Follow the instructions below to create the IAM Role.
IMPORTANT: Account ID must be 033267325636
Why IAM Full Access? Go to end of this article.
IAM Full Access is something similar to full Admin Access. It gives Send With SES the power to provision any resource within your AWS Account. However Send With SES only provisions resources which are required to send Emails, SMS, and Push Notifications, and to collect various delivery statistics. Currently these resources are - SES, SQS, SNS, S3, Pinpoint, CloudWatch. Send With SES will inform you in advance if any new resource is to be provisioned.
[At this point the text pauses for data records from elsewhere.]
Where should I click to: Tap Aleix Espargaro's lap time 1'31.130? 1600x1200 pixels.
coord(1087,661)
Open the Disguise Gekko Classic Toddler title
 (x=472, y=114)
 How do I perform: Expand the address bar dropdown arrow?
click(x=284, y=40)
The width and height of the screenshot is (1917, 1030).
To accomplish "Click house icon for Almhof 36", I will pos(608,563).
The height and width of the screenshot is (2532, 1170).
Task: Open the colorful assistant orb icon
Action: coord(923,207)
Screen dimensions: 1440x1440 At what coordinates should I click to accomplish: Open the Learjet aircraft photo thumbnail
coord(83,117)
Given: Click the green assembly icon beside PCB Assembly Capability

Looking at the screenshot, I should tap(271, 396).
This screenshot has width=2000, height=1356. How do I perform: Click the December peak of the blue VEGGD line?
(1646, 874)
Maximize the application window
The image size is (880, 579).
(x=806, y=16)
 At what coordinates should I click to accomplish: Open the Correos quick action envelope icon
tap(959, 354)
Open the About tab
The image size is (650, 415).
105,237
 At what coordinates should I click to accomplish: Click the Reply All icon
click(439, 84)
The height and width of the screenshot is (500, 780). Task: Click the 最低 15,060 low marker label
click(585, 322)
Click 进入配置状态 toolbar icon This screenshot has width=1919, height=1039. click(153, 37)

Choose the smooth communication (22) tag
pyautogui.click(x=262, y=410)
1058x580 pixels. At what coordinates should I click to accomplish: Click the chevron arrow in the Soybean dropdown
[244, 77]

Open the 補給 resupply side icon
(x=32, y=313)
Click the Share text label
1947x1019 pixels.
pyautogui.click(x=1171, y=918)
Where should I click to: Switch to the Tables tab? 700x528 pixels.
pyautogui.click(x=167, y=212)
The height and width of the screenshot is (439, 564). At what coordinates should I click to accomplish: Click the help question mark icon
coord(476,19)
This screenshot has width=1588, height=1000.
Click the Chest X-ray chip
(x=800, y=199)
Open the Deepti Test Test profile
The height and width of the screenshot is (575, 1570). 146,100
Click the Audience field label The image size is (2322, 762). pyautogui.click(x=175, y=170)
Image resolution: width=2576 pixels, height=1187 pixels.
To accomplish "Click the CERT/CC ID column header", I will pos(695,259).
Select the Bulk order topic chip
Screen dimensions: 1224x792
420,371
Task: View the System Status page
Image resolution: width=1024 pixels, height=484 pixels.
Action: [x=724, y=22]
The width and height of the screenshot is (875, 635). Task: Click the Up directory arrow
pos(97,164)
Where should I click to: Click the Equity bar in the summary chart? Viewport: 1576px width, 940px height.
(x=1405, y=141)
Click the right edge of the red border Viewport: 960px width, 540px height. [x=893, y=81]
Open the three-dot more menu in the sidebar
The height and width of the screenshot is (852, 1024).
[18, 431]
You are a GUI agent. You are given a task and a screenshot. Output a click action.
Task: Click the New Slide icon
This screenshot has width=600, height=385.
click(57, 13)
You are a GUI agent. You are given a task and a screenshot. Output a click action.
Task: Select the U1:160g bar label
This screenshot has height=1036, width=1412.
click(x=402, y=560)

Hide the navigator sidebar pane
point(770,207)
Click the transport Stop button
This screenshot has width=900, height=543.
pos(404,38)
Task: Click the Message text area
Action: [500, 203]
The alternative to IAM Full Access Role is to create a 'User' with specific permissions for each of the required AWS Resource and give Send With SES the 'secret keys' for that user (a risky proposition). You will also need create a 'SNS Role' for collecting CloudWatch metrics and give Send With SES that Role ARN. In future if any new permission is required you will need to edit that User/Role. All this can be confusing and cumbersome to most users. The IAM Full Access Role allows Send With SES to securely and programmatically handle all these tasks for you.
Send With SES accesses your AWS Account by requesting a set of temporary keys using the 'IAM Role' provided by you. No third parties can access your account.
You can delete the IAM Role at any time to prevent Send With SES from accessing your AWS Account.